**Exercise**
Copy these rows word for word, but leave out the pictures.

**Data for the task**
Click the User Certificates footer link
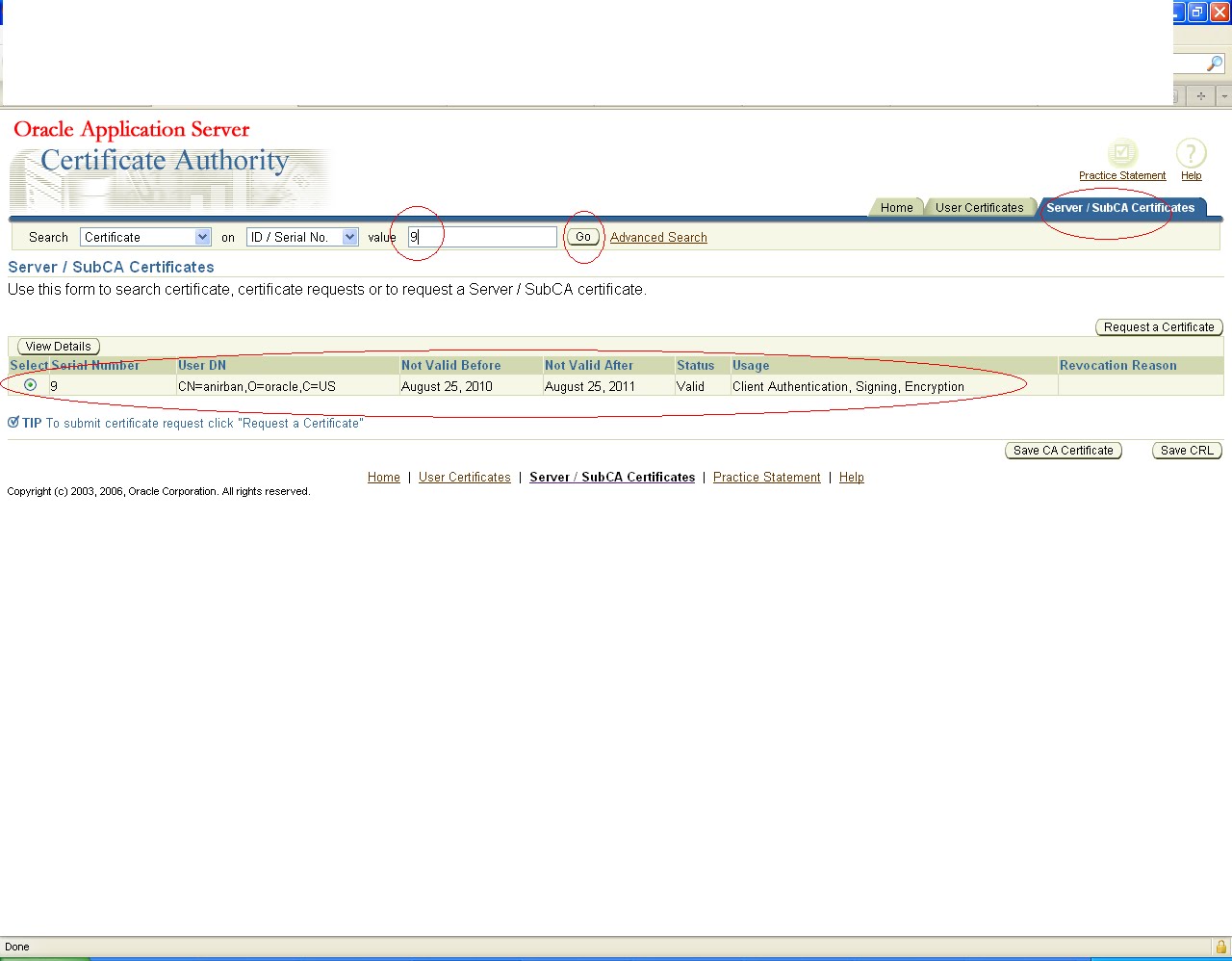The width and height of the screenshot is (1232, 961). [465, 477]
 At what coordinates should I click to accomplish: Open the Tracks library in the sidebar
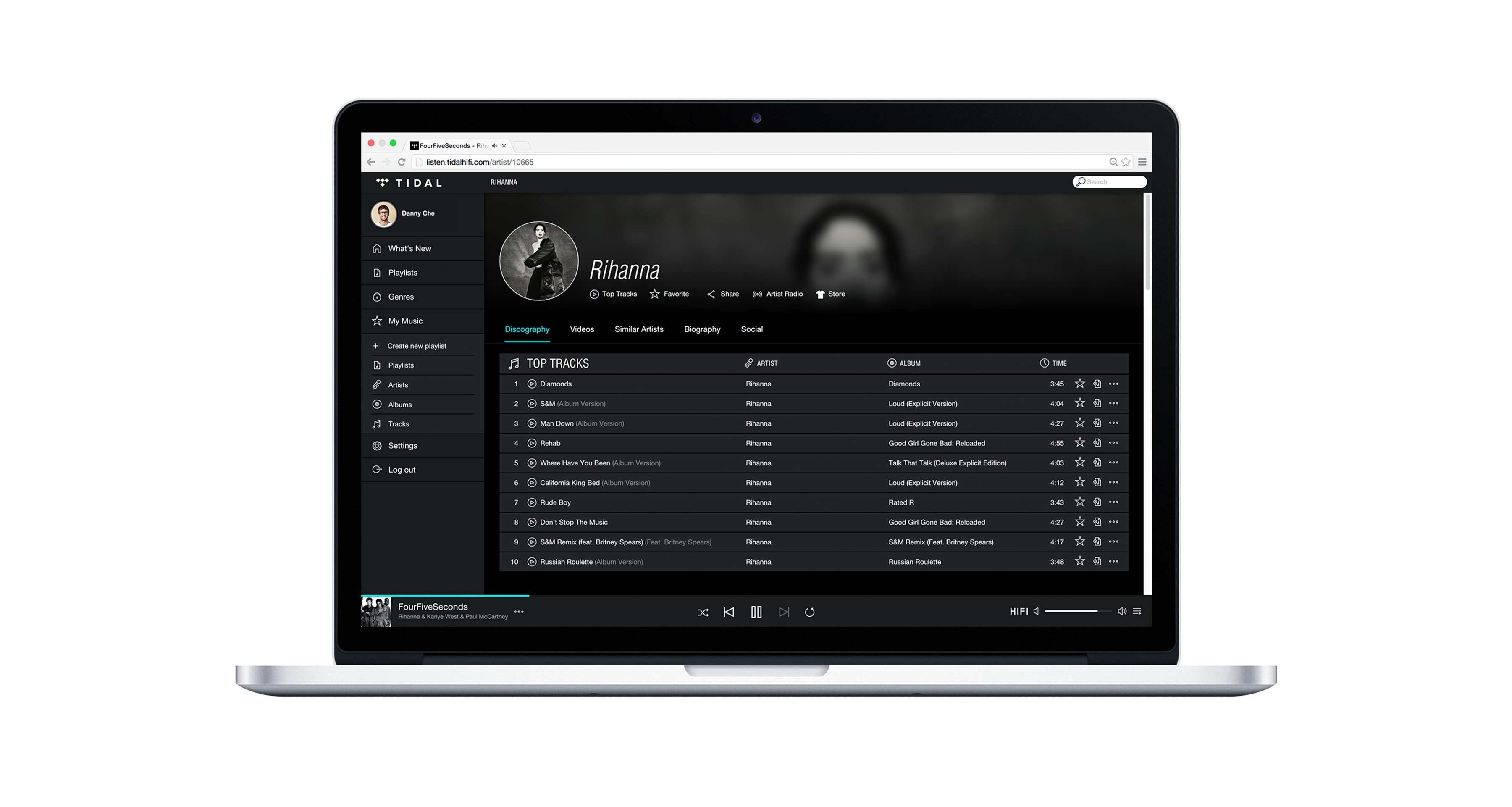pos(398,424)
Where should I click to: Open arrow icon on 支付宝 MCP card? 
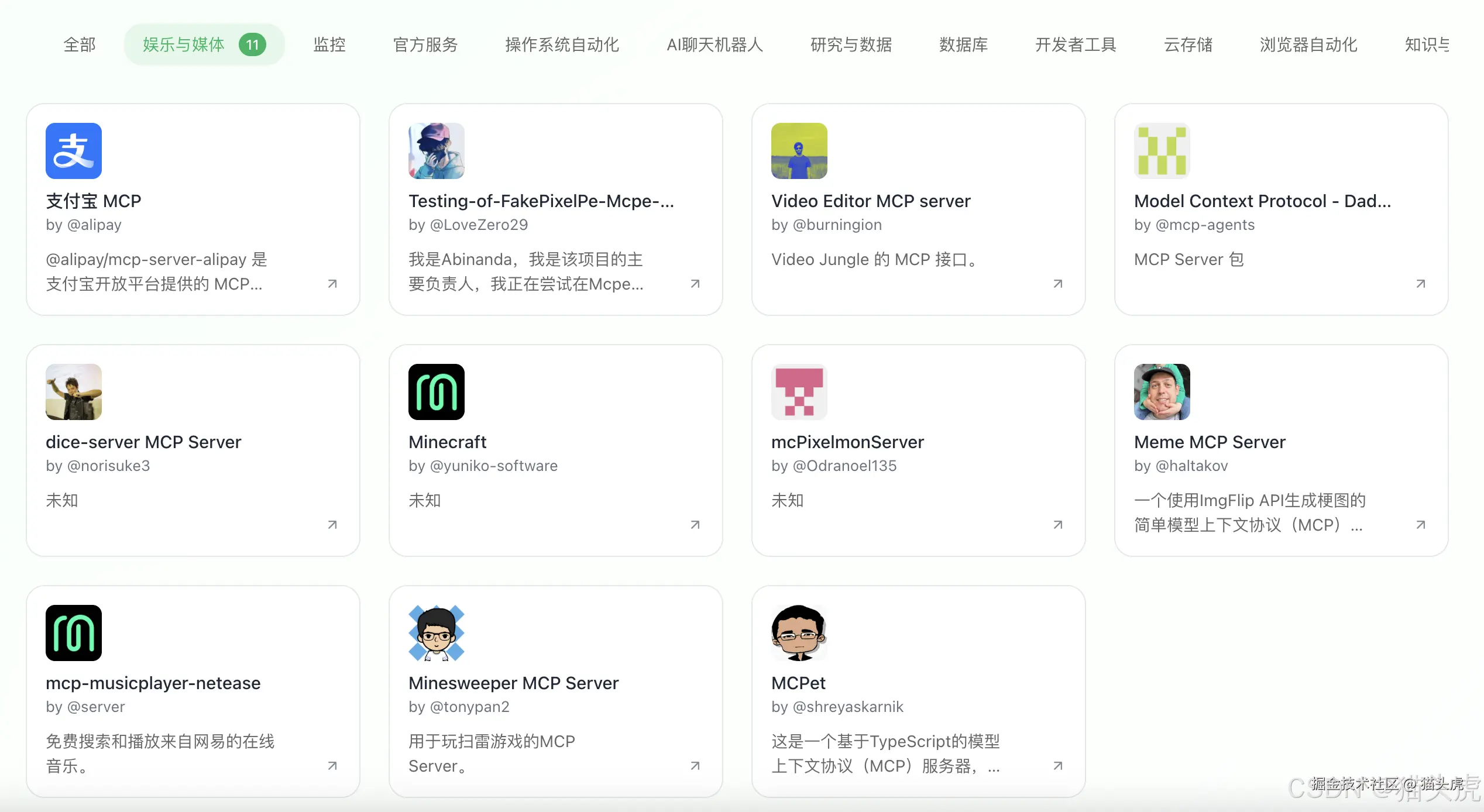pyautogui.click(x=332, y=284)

**Exercise answer**
Click the User Certificates footer link
The width and height of the screenshot is (1232, 961). [465, 477]
 At what coordinates should I click to accomplish: Open the Tracks library in the sidebar
pos(398,424)
Where should I click to: Open arrow icon on 支付宝 MCP card? 
pyautogui.click(x=332, y=284)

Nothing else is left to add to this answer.